# V+ and TiVo



## OzSat (Feb 15, 2001)

Decided to replace the old VM box with V+ - which a TiVo will still be looking at.

Following all the software upgrades that V+ has been through, how is TiVo operating it now?

Any problems seen? What IR codes seem best?


----------



## OzSat (Feb 15, 2001)

Nobody doing this then?


----------



## RichardJH (Oct 7, 2002)

To save you searching for V+ or Telewest TVdrive you might want to look here :- http://www.tivocommunity.com/tivo-vb/showthread.php?t=340362


----------



## cwaring (Feb 12, 2002)

I didn't want to the the one to tell a Moderator that he should try a Forum search


----------



## OzSat (Feb 15, 2001)

I found them - but the most recent is nearly one year old and there have been several software updates since then.

Also, you can not search on V+


----------



## cwaring (Feb 12, 2002)

Fair points all


----------



## RichardJH (Oct 7, 2002)

> I didn't want to the the one to tell a Moderator that he should try a Forum search


Fair comment and apologies for what I now see as a abrupt reply 

Ozsat

I have had a V+ box for quite a while now and am quite pleased with it.
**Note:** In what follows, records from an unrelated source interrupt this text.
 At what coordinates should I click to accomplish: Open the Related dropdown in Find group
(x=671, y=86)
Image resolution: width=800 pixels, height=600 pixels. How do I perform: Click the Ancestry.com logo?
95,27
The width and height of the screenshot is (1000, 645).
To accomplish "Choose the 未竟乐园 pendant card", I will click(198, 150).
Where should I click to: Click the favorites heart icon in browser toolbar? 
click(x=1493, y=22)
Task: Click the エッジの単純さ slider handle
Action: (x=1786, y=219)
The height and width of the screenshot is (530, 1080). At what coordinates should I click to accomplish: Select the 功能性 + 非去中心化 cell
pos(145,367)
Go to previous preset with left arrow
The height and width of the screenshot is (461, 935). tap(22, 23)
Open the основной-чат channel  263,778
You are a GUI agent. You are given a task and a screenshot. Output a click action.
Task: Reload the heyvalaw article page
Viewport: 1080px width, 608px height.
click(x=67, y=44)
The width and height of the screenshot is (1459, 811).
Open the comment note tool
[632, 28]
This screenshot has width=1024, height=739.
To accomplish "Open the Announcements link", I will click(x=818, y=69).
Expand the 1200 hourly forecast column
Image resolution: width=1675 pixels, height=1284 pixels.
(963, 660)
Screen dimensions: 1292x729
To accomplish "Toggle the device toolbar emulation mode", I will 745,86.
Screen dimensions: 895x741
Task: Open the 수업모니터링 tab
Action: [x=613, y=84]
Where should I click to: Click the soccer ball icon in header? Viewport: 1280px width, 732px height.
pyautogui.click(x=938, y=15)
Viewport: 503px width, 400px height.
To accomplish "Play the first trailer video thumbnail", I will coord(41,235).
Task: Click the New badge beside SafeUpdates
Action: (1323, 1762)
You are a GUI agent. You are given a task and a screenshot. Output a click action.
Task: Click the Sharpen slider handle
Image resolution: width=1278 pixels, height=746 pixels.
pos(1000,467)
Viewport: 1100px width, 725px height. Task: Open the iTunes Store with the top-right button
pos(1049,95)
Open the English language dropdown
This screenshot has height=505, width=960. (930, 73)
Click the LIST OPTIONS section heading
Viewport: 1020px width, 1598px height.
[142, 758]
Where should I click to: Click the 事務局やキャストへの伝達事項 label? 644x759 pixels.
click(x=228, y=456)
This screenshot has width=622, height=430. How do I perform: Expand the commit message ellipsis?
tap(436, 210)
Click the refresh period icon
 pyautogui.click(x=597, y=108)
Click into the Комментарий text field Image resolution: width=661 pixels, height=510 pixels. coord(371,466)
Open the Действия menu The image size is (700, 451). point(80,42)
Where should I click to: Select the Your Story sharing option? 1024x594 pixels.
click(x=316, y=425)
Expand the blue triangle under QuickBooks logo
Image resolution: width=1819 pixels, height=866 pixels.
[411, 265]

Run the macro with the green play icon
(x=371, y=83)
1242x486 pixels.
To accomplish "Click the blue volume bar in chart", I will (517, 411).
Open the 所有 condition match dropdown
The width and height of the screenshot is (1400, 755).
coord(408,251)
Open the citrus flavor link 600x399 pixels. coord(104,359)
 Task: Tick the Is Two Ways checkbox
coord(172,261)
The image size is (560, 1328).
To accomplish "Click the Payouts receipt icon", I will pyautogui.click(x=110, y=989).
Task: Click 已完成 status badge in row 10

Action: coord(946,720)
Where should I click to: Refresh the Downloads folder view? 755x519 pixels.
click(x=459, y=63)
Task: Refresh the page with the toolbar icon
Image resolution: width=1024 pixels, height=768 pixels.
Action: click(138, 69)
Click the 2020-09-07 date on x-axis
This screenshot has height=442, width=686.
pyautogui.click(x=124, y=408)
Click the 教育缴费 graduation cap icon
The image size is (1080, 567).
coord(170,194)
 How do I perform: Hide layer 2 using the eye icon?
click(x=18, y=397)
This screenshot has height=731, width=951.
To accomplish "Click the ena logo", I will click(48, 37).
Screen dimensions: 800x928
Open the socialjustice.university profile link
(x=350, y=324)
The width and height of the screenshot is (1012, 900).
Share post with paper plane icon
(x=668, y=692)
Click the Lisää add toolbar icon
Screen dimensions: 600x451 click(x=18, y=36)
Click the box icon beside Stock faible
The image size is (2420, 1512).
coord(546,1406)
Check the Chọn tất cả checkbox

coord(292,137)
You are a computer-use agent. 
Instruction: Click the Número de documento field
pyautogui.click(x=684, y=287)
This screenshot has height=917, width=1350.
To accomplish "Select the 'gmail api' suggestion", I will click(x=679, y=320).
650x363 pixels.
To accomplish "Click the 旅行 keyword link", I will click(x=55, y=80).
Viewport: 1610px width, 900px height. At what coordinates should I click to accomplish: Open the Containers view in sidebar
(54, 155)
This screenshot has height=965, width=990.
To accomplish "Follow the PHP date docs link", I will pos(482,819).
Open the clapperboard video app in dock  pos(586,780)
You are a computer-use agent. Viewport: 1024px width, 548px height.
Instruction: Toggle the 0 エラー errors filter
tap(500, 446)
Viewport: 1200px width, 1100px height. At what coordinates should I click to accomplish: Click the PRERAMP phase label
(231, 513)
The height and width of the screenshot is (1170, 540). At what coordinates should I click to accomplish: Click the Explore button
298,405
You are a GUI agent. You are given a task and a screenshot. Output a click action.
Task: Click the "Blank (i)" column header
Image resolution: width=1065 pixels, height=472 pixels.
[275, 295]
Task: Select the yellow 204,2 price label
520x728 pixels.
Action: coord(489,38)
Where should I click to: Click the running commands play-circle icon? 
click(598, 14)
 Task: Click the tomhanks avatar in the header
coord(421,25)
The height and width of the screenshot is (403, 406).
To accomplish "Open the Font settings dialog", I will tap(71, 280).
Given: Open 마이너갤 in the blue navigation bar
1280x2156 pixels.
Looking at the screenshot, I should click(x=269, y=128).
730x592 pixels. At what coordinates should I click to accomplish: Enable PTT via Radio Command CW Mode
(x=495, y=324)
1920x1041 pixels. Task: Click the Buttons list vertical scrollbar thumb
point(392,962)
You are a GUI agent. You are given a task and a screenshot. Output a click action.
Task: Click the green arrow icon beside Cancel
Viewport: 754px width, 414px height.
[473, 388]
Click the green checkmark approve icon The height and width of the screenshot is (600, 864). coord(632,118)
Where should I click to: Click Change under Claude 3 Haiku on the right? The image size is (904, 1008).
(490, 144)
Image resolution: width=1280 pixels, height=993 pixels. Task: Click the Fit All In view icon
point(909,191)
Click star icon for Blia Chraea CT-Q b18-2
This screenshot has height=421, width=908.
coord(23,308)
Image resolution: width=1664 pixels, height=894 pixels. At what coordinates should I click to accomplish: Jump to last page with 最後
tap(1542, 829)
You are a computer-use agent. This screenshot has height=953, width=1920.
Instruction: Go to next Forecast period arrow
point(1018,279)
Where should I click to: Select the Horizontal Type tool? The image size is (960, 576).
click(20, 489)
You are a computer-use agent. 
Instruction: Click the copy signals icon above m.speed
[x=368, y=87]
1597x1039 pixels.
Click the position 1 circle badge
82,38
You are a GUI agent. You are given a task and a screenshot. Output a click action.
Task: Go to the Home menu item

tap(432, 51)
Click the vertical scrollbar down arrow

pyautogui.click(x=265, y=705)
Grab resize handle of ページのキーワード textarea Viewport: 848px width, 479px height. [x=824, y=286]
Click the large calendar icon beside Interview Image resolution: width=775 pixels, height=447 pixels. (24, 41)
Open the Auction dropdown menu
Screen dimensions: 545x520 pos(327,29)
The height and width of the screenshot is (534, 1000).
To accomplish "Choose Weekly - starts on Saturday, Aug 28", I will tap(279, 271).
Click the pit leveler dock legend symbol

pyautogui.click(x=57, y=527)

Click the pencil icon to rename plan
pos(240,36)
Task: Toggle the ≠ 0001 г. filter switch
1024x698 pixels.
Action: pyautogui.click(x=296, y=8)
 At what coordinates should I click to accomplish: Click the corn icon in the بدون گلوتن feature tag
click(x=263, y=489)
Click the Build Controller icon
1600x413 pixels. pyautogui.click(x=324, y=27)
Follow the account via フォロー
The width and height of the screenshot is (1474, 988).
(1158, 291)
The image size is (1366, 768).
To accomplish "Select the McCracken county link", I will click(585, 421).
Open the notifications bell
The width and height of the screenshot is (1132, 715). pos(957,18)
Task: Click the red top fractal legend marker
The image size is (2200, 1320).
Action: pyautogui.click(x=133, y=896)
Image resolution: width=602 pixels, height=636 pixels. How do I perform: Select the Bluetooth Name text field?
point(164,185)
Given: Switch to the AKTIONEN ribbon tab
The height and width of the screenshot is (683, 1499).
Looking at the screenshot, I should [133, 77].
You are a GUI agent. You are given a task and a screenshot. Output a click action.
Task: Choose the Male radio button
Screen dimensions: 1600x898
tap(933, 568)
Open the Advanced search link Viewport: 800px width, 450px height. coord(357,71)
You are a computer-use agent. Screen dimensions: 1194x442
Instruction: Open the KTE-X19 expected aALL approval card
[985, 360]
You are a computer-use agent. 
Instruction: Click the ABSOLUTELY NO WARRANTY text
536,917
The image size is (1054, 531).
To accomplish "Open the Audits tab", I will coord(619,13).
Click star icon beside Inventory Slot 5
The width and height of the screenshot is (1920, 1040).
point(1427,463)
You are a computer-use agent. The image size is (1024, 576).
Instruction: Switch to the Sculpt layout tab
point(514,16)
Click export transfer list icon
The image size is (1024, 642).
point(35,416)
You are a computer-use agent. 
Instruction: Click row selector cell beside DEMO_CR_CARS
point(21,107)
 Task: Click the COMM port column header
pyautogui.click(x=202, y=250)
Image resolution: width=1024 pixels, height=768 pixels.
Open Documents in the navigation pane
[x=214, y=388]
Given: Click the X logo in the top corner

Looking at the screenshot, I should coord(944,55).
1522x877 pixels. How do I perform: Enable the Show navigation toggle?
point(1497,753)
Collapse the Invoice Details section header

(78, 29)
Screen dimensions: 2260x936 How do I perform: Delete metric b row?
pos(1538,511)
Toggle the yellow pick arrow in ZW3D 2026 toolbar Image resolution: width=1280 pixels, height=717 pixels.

I do not use it with my Tivo ( my reasons why are in another post) and to be honest most of my viewing is via either of my Tivo's (1 on Cable & I on Freeview).

The V+ box is used mainly for films because there is no PIN number problems.

I can't comment on the HD part of V+ as I do not have a HD tv.


----------



## OzSat (Feb 15, 2001)

I will only be using V+ for the major channels - as it is replacing the old VM box on a TiVo.

I mainly use SkyHD with a Sky/TiVo as second. So this TiVo/V+ will be third choice. 

TiVo will still control (in the main) V+ - although the HD films etc. may be of interest. I'm wondering if there are currently any IR problems with TiVo and V+.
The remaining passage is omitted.